◆ Compito assegnato A
Tra le righe con le coordinate, riscala solo quelle che vanno dalla riga che contiene "NiCHE (44, 29)" fino alla riga che contiene "Methods (238, 147)", entrambe comprese. Riportale tutte, richieste incluse, moltiplicando per 1,55 ogni coordinata delle risposte, arrotondando all'intero con le metà per eccesso e omettendo le immagini.

◆ Testo fornito
-=-=-
Secondo Prospero d'Aquitania, C. nei confronti del pelagianesimo fu davvero coerente con l'atteggiamento dei suoi predecessori. Lo dimostrerebbe la sua condotta verso Celestio, il maggiore degli esponenti pelagiani dopo Pelagio, allorché tentò di approfittare della nuova situazione politica, determinata dall'usurpazione di Giovanni (423-425), per ottenere la revoca della scomunica che lo aveva colpito: "Caelestium, quasi non discusso negotio audientiam postulantem, totius Italiae finibus iussit extrudi: adeo et praecessorum suorum statuta et decreta synodalia inviolabiliter servanda censebat ut quod semel meruerat abscindi, nequaquam admitteret rectractari" (Prospero, Contra collatorem 21, 2, in P.L., LI, col. 271B). Secondo il testo, il papa avrebbe ordinato di espellere dall'Italia Celestio, che gli aveva chiesto udienza, in coerenza con le decisioni dei suoi predecessori, e questa notizia è ritenuta attendibile, anche se non vi sono conferme. Prospero informa sia nel Contra collatorem (21, 2) che nel Chronicon, ad a. 429, di un'altra iniziativa antipelagiana presa da C., allorché avrebbe mandato in Britannia il vescovo di Auxerre, Germano, con lo scopo di combattere l'eresia che vi si stava diffondendo. Anche questa notizia è credibile, sebbene la Vita Germani narri un po' diversamente di un concilio della Gallia che avrebbe dato mandato a Germano e a Lupo di Troyes di occuparsi della Chiesa della Britannia. Secondo il medesimo Prospero (Chronicon, ad a. 431, e Contra collatorem 21, 2), C. avrebbe anche inviato in Irlanda il primo vescovo dell'isola, Palladio. Per Prospero (Contra collatorem 21, 2) e per Arnobio il Giovane (Praedestinatus 1, 89) fu merito dell'intervento di C. al fianco di Cirillo di Alessandria l'eliminazione dell'eresia nestoriana.

In effetti quest'ultima è la vicenda più rilevante del pontificato di Celestino. Nestorio, chiamato nell'aprile del 428 da Antiochia a reggere la sede patriarcale di Costantinopoli per volontà di Teodosio II, un po' per il suo carattere forte, un po' per l'estraneità all'ambiente costantinopolitano, non ebbe una buona accoglienza nella capitale. Le difficoltà si aggravarono quando prima alcuni suoi fedelissimi e poi lo stesso patriarca contestarono in alcune omelie il titolo di Madre di Dio (theotókos) che tradizionalmente la pietà popolare attribuiva a Maria. L'opposizione cercò di organizzarsi e di mettere sotto accusa Nestorio. Questi con l'aiuto dell'imperatore poté fronteggiare la ribellione, ma ormai lo scisma era nell'aria ed è probabile, anche se non si dispone di documentazione, che i suoi avversari abbiano cercato appoggio a Roma e ad Alessandria. Nestorio decise allora di fare un passo presso la Sede romana, non tanto per chiedere sostegno, quanto per prevenire un'eventuale presa di posizione ostile di C., che sapeva, o supponeva, essere già stato informato dei fatti (si pensa che tra gli informatori del papa a Costantinopoli vi fosse Mario Mercatore). La sua prima lettera al papa (Acta Conciliorum Oecumenicorum, I, 2, pp. 12-4) si apre sul caso di quattro vescovi occidentali scomunicati e deposti con l'accusa di pelagianesimo, i quali si erano rifugiati a Costantinopoli per appellarsi all'imperatore. Nestorio, la cui decisione di dare ospitalità a questi vescovi suscitava grande irritazione a Roma, chiede informazioni sui vescovi condannati dalla Sede romana per poter decidere il da farsi. Alla richiesta di chiarimenti fa seguire, come una sorta di contropartita, una relazione sulla controversia dottrinale in atto a Costantinopoli, precisamente su quello che egli riteneva essere l'errore cristologico dei suoi avversari, con uno scambio di informazioni e un'implicita proposta di collaborazione alla pari fra i vescovi delle due capitali per risolvere i problemi interni di ciascuno.
-=-=-
◆ Materiale di origine
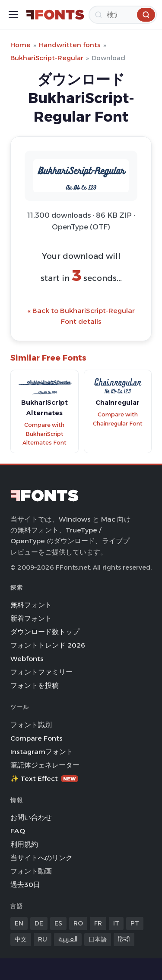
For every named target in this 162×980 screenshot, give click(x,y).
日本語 (98, 939)
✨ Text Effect (44, 778)
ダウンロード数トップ (45, 632)
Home (20, 45)
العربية (68, 939)
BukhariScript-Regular (47, 58)
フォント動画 (31, 871)
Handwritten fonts (70, 45)
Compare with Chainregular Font (118, 419)
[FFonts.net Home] (55, 15)
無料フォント (31, 605)
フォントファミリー (41, 672)
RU (42, 939)
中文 (21, 939)
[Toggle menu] (13, 15)
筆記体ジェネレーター (45, 765)
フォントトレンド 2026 (48, 645)
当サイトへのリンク (41, 858)
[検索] (123, 15)
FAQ (18, 831)
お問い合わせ (31, 817)
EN (19, 923)
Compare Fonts (36, 738)
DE (39, 923)
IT (116, 923)
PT (135, 923)
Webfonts (27, 658)
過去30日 (25, 884)
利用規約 (24, 844)
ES (58, 923)
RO (78, 923)
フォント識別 (31, 725)
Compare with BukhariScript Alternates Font (44, 434)
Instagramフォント (41, 751)
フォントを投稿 (35, 685)
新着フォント (31, 618)
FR (98, 923)
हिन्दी (124, 939)
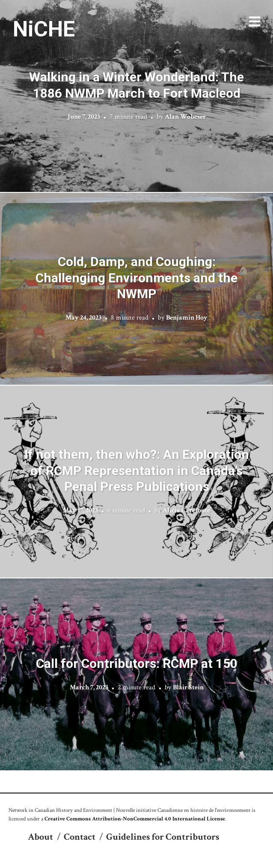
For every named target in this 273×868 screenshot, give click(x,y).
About (40, 837)
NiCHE (44, 29)
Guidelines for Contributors (163, 837)
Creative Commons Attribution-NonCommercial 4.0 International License (135, 819)
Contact (80, 837)
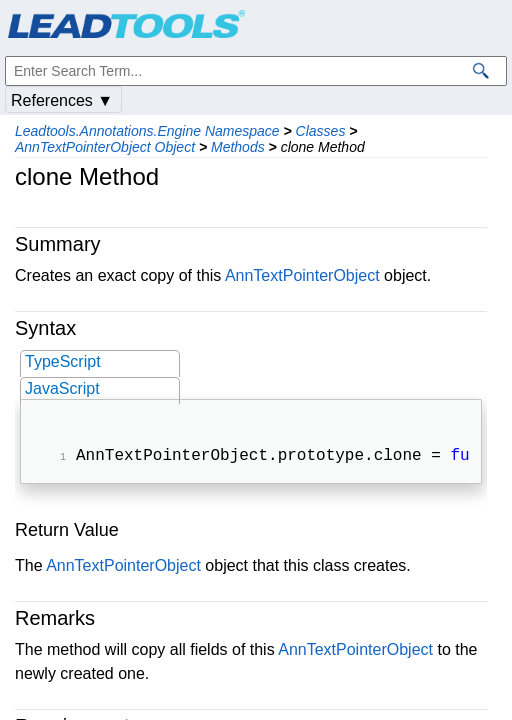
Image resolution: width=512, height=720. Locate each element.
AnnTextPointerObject (302, 275)
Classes (321, 131)
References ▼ (62, 100)
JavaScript (62, 388)
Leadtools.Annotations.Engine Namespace (147, 131)
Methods (238, 147)
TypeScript (63, 361)
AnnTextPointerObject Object (105, 147)
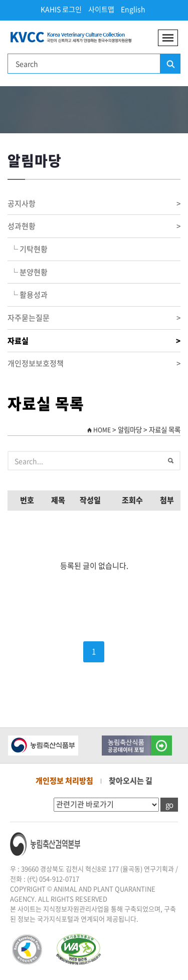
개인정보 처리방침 (64, 781)
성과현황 (94, 226)
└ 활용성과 (28, 295)
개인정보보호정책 (94, 363)
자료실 (94, 341)
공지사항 (94, 203)
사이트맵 (101, 9)
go (169, 805)
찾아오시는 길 (130, 781)
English (133, 9)
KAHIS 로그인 (61, 9)
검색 (170, 64)
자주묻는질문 (94, 318)
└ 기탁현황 (28, 249)
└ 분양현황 (28, 272)
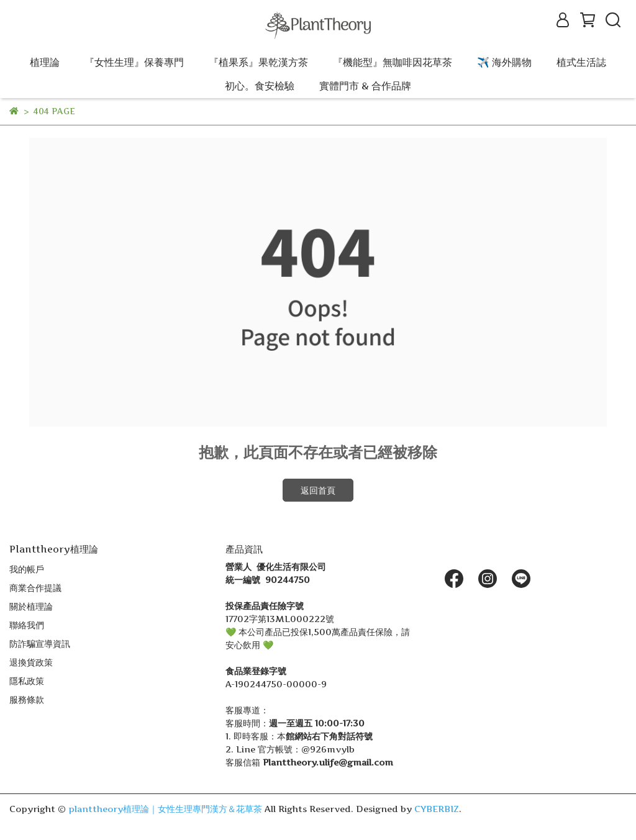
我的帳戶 (27, 569)
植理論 (45, 62)
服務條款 (27, 699)
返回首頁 (318, 490)
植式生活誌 (581, 62)
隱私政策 (27, 680)
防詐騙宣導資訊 (40, 643)
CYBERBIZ (437, 808)
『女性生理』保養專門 (134, 62)
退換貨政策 (31, 662)
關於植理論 (31, 606)
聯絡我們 (27, 625)
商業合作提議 (35, 587)
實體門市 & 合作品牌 (365, 86)
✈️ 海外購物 (504, 62)
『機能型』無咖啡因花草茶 (393, 62)
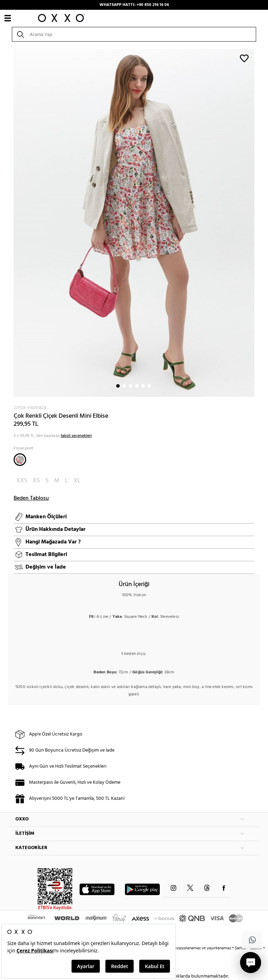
-=-=-
◆ Compito assegnato B
Elenca, senza ripetizioni, i titoli delle opere citate nel testo su Celestino.

◆ Risposta finale A
NiCHE (68, 45)
Guidelines for Contributors (253, 1297)
Creative Commons Attribution-NonCommercial 4.0 International License (209, 1269)
Contact (124, 1297)
Image resolution: width=512, height=720. Locate each element.
AnnTextPointerObject (468, 426)
Classes (498, 203)
References ▼ (96, 155)
JavaScript (96, 601)
Leadtools.Annotations.Engine Namespace (228, 203)
Methods (369, 228)

◆ Risposta finale B
Contra collatorem
Chronicon
Vita Germani
Praedestinatus
Acta Conciliorum Oecumenicorum